第105回 働く世代がはまる社会保障の罠(橘玲の世界は損得勘定)

サラリーマンが収める厚生年金の保険料は労使折半のはずなのに、「ねんきん特別便」の加入記録には、(会社負担分を含む)保険料の総額ではなく、半額の自己負担分しか記載されていない話を前回書いた。なぜこんなことになっているかというと、保険料を正しく記載すると、将来、受け取ることになる年金額が大幅にマイナスになることがバレてしまうからだ。厚生年金は、払った保険料が半分損する仕組みになっている。

だとすれば、サラリーマンだけが貧乏くじを引いているのか。そうともいえないのは、自営業者などが加入する国民健康保険にも制度の歪みがあるからだ。

「国民健保の保険料が高くて払えない」という悲鳴がネットに溢れている。保険料は自治体ごとに異なるが、東京区部で試算すると、月収20万円(年収240万円)程度でも年20万円ほどになる。収入の1割ちかくが保険料として徴収されれば、生計を立てるのは難しいだろう。

保険料が高額になるのは、国民健保では労使折半の企業負担分も個人で支払うことになっているからだ。そのため、世帯数や収入が同じでも、実質負担はサラリーマンのほぼ倍になる。

「国民健康保険実態調査」(2020度)によると、25歳未満の約4割、25~34歳の4人に1人が国民健保の保険料を払っていない。収納率は年齢とともに上がるが、55~64歳でも低所得者の1割程度が未納だ。
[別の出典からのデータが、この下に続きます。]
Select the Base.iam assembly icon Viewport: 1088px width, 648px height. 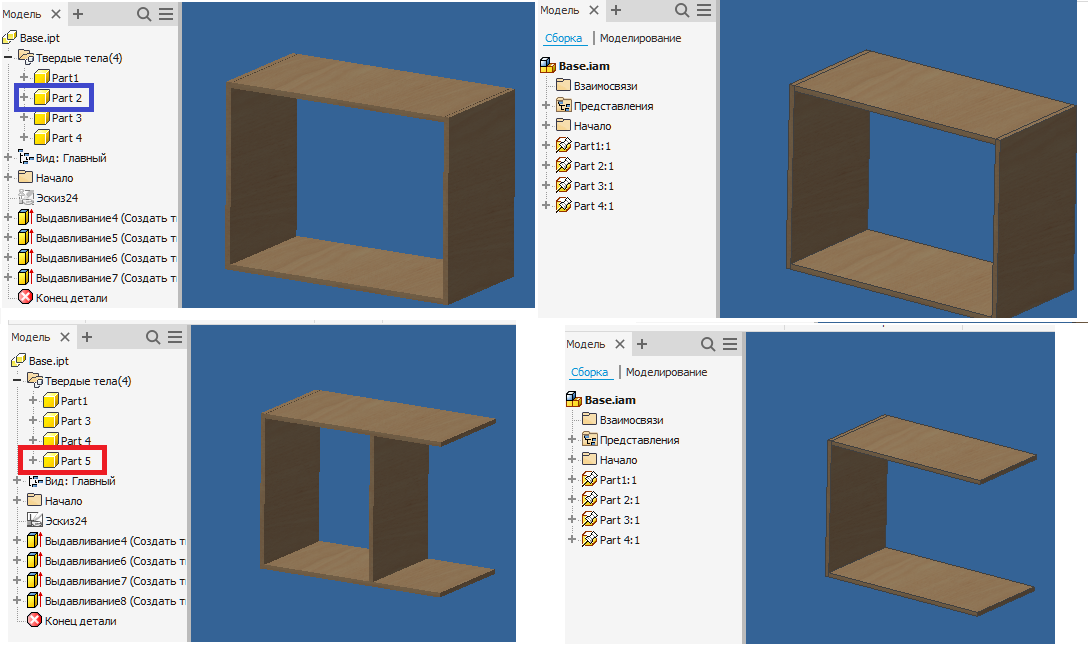click(x=548, y=65)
だがそれよりも驚くのは保険料の軽減世帯の多さで、その割合は6割を超えている。国民健保の加入者は約2900万人だから、1700万人以上が満額の保険料を払っていないことになる。それも、2割軽減が12.0%(350万人)、5割軽減が15.3%(440万人)、7割軽減が33.1%(960万人)と、軽減率が上がるほど人数が増えていく。
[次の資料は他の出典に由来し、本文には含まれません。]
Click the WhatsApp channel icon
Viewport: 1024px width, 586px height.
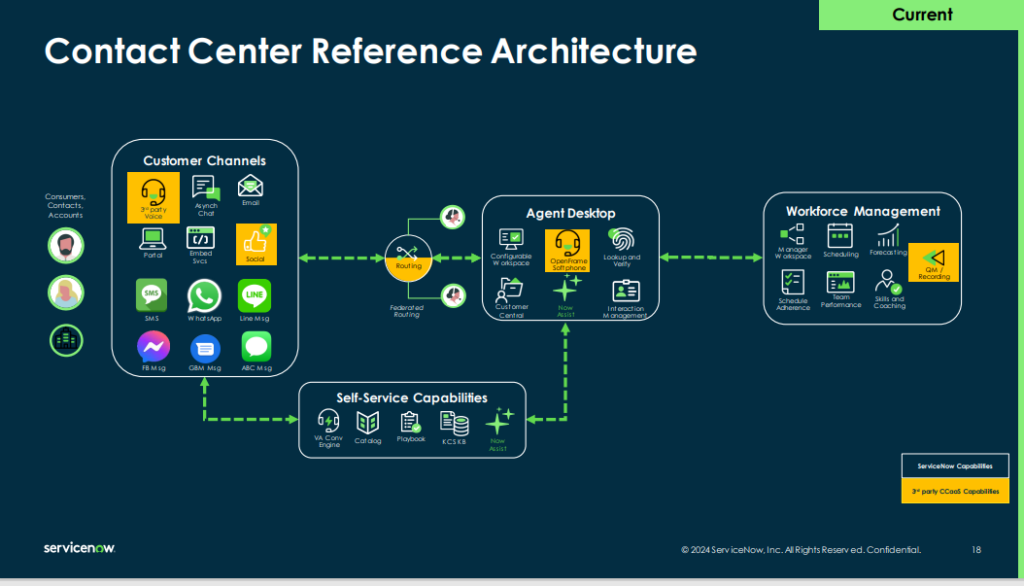tap(203, 297)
こんな大盤振る舞いで保険料を割り引いてもらえるなら、高すぎる保険料で苦しむこともないのではないかと思うだろう。だが、すべての加入者が平等に恩恵を被れるわけではない。

国民健保の保険料収納率は、65~74歳では98.2%とほぼ全納だ。年金には最低110万円の控除があり、これに基礎控除などが加わるから、年金受給者の多くが7割軽減に該当するだろう。サラリーマンが退職して65歳以上の加入者が増えると、これによって保険料軽減の対象者も増えて、全体の収納率が上がるようになっているのだ。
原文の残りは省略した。